## [PROMPT A]
Print the part of the Records that opens with the line containing "Select the Hand tool in toolbar" and closes with the line containing "(x=349, y=464)", keeping both of those lines and repeating every line exactly.

## [PASSAGE]

>>>>>

The 53 byte ATM cell is less efficient than the bigger frames and packets of Frame Relay and X.25. Furthermore, the ATM cell has at least 5 bytes of overhead for each 48-byte payload. When the cell is carrying segmented network layer packets, the overhead will be higher because the ATM switch must be able to reassemble the packets at the destination. A typical ATM line needs almost 20% greater bandwidth than Frame Relay to carry the same volume of network layer data.
ATM offers both PVCs and SVCs, although PVCs are more common with WANs.
As with other shared technologies, ATM allows multiple virtual circuits on a single leased line connection to the network edge.

Leased Line / X.25 /

2.2.3 Leased Line
When permanent dedicated connections are required, leased lines are used with capacities ranging up to 2.5 Gbps.
A point-to-point link provides a pre-established WAN communications path from the customer premises through the provider network to a remote destination. Point-to-point lines are usually leased from a carrier and are called leased lines. Leased lines are available in different capacities. These dedicated circuits are generally priced based on bandwidth required and distance between the two connected points. Point-to-point links are generally more expensive than shared services such as Frame Relay. The cost of leased-line solutions can become significant when they are used to connect many sites. There are times when cost of the leased line is outweighed by the benefits. The dedicated capacity gives no latency or jitter between the endpoints. Constant availability is essential for some applications such as electronic commerce.
A router serial port is required for each leased-line connection. A CSU/DSU and the actual circuit from the service provider are also required.

<<<<<

## [PROMPT B]
From the WAN passage, output the part that opens with the words "ATM offers both" and closes with the words "to 2.5 Gbps.", copied word for word.

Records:

>>>>>

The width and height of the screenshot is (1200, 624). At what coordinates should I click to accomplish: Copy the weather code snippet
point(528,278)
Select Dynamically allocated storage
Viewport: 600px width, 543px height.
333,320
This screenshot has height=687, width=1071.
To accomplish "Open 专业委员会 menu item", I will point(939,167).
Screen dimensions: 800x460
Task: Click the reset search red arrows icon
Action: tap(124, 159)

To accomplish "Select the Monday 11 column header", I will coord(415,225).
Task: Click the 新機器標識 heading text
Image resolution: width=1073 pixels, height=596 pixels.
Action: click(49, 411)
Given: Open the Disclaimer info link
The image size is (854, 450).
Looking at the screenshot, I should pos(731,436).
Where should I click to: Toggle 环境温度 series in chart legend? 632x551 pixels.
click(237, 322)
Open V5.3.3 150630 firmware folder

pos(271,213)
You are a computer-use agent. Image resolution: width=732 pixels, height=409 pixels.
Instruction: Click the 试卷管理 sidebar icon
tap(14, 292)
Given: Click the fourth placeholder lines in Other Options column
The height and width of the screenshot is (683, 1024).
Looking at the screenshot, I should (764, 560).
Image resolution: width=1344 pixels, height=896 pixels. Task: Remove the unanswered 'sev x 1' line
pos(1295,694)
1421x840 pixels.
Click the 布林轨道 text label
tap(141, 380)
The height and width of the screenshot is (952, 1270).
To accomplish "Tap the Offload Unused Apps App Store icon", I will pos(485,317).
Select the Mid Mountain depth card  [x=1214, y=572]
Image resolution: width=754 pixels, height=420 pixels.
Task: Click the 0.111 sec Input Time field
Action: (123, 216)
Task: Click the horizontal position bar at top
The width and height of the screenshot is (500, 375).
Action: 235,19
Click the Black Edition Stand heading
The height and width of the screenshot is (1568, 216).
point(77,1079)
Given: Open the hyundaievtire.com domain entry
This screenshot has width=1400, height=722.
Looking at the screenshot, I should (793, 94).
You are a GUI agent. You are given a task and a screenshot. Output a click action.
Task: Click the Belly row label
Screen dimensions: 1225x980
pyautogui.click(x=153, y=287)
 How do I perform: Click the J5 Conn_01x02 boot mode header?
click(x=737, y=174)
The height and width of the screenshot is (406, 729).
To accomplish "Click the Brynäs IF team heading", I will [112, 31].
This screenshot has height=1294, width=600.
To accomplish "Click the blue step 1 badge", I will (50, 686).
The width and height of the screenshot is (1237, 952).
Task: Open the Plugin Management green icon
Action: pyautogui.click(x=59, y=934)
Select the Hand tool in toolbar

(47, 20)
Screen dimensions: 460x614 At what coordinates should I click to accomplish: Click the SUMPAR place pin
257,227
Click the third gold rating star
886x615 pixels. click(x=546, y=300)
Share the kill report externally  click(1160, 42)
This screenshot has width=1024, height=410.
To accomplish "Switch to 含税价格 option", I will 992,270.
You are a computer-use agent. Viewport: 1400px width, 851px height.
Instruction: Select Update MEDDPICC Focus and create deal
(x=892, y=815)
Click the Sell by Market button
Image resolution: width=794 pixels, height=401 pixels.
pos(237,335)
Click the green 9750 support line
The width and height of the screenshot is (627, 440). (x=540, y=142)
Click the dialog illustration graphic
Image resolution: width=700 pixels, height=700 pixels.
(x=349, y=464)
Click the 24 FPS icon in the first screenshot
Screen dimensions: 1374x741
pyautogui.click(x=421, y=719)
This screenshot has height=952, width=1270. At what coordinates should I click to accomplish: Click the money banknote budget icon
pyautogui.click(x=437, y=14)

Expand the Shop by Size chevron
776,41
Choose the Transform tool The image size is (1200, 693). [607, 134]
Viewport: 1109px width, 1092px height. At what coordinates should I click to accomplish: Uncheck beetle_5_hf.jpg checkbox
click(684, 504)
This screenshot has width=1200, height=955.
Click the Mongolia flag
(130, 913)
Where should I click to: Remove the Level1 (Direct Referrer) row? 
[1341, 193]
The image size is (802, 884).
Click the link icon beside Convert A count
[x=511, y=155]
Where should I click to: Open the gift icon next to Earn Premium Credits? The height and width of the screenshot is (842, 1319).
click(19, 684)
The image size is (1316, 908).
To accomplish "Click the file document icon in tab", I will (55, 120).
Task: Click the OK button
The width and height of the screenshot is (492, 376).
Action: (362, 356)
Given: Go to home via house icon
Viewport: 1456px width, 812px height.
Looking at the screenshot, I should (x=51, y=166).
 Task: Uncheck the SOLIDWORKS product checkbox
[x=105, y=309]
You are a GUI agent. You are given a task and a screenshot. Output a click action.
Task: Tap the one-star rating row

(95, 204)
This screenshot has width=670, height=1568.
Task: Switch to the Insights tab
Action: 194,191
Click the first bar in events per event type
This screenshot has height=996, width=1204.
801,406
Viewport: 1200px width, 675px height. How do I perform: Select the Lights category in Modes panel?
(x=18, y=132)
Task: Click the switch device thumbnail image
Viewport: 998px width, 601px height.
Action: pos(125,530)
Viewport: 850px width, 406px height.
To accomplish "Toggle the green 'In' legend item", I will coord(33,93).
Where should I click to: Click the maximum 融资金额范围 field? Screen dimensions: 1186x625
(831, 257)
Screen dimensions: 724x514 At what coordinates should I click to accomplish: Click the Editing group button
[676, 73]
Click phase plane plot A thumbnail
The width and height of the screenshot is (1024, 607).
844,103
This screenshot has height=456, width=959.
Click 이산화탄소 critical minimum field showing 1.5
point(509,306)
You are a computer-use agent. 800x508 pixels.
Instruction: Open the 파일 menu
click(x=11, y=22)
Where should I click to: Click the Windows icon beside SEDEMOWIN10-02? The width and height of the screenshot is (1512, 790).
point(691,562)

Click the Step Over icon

<<<<<

## [FULL SOLUTION A]
Select the Hand tool in toolbar

(47, 20)
Screen dimensions: 460x614 At what coordinates should I click to accomplish: Click the SUMPAR place pin
257,227
Click the third gold rating star
886x615 pixels. click(x=546, y=300)
Share the kill report externally  click(1160, 42)
This screenshot has width=1024, height=410.
To accomplish "Switch to 含税价格 option", I will 992,270.
You are a computer-use agent. Viewport: 1400px width, 851px height.
Instruction: Select Update MEDDPICC Focus and create deal
(x=892, y=815)
Click the Sell by Market button
Image resolution: width=794 pixels, height=401 pixels.
pos(237,335)
Click the green 9750 support line
The width and height of the screenshot is (627, 440). (x=540, y=142)
Click the dialog illustration graphic
Image resolution: width=700 pixels, height=700 pixels.
(x=349, y=464)

## [FULL SOLUTION B]
ATM offers both PVCs and SVCs, although PVCs are more common with WANs.
As with other shared technologies, ATM allows multiple virtual circuits on a single leased line connection to the network edge.

Leased Line / X.25 /

2.2.3 Leased Line
When permanent dedicated connections are required, leased lines are used with capacities ranging up to 2.5 Gbps.